▶ [Goal of the exercise]: Could you return each line from the one bearing "This screenshot has height=707, width=1000." through the last line of the entries, exactly as it stands, with no pictures?
Segment Start: Source records
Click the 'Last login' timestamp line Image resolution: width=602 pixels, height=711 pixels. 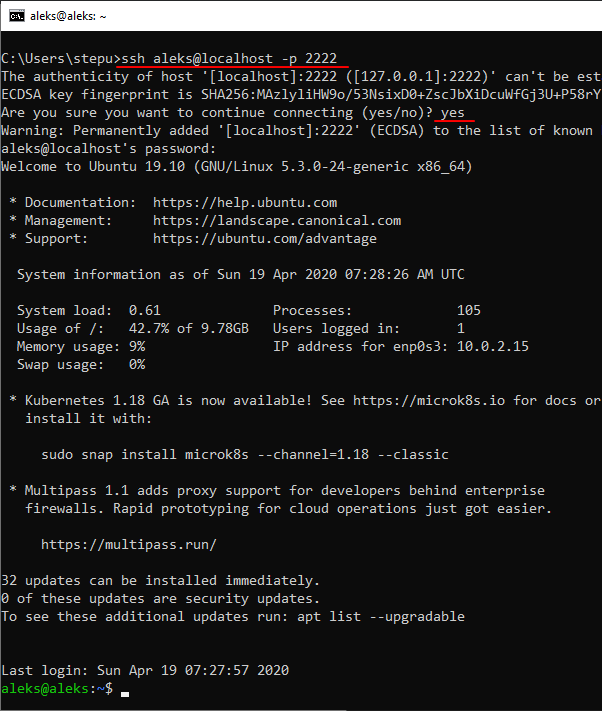pos(145,670)
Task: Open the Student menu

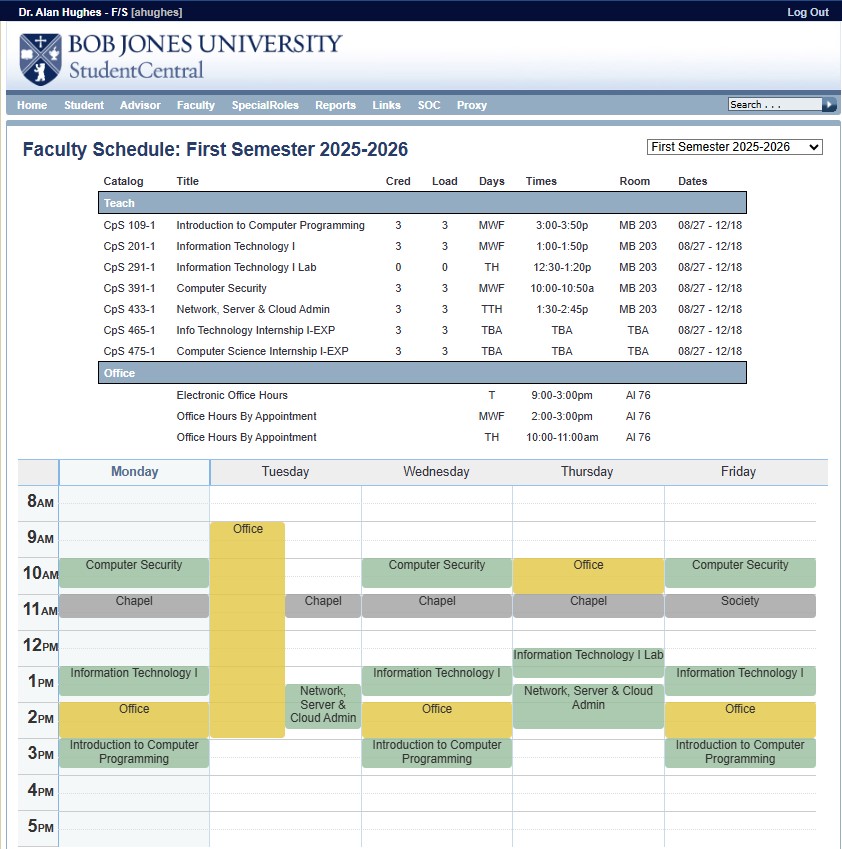Action: [84, 105]
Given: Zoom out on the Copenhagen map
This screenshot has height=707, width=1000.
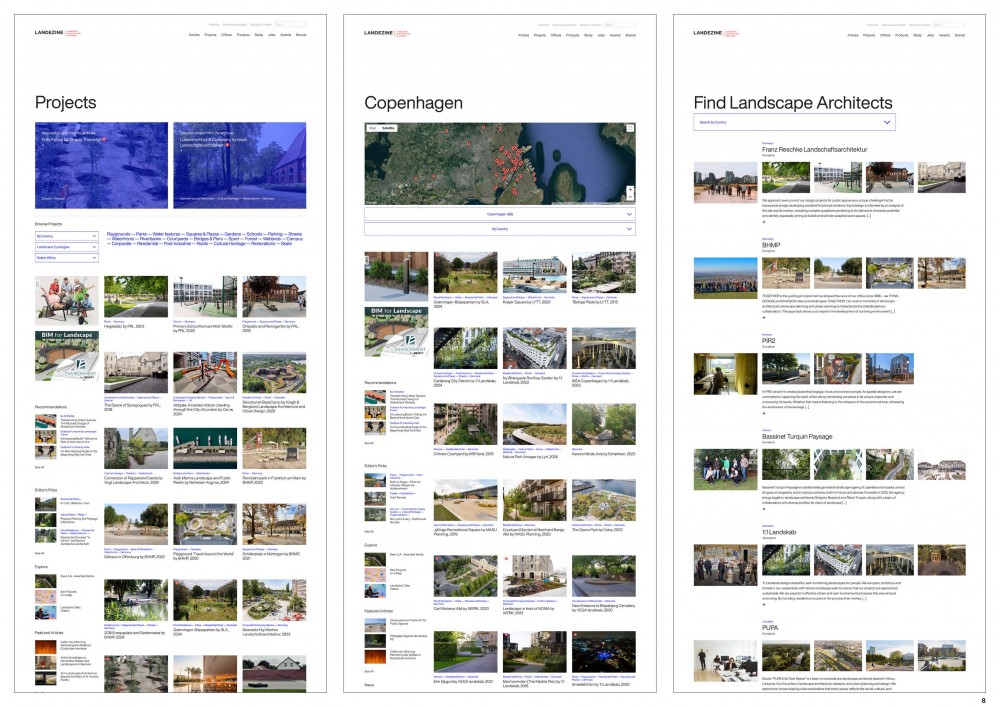Looking at the screenshot, I should (630, 195).
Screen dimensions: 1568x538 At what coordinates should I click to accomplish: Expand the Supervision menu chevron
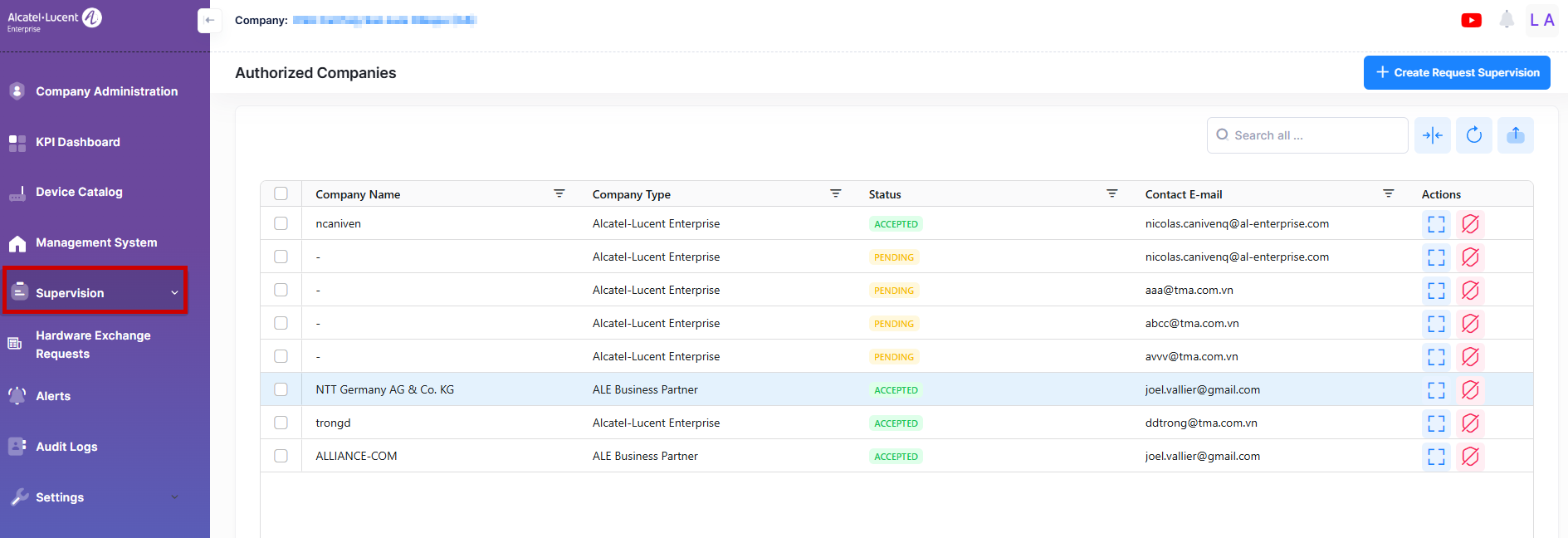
Segment End: Source records
▶ [Response]:
This screenshot has height=707, width=1000.
Looking at the screenshot, I should (630, 195).
Screen dimensions: 1568x538 At what coordinates should I click to accomplish: Expand the Supervision menu chevron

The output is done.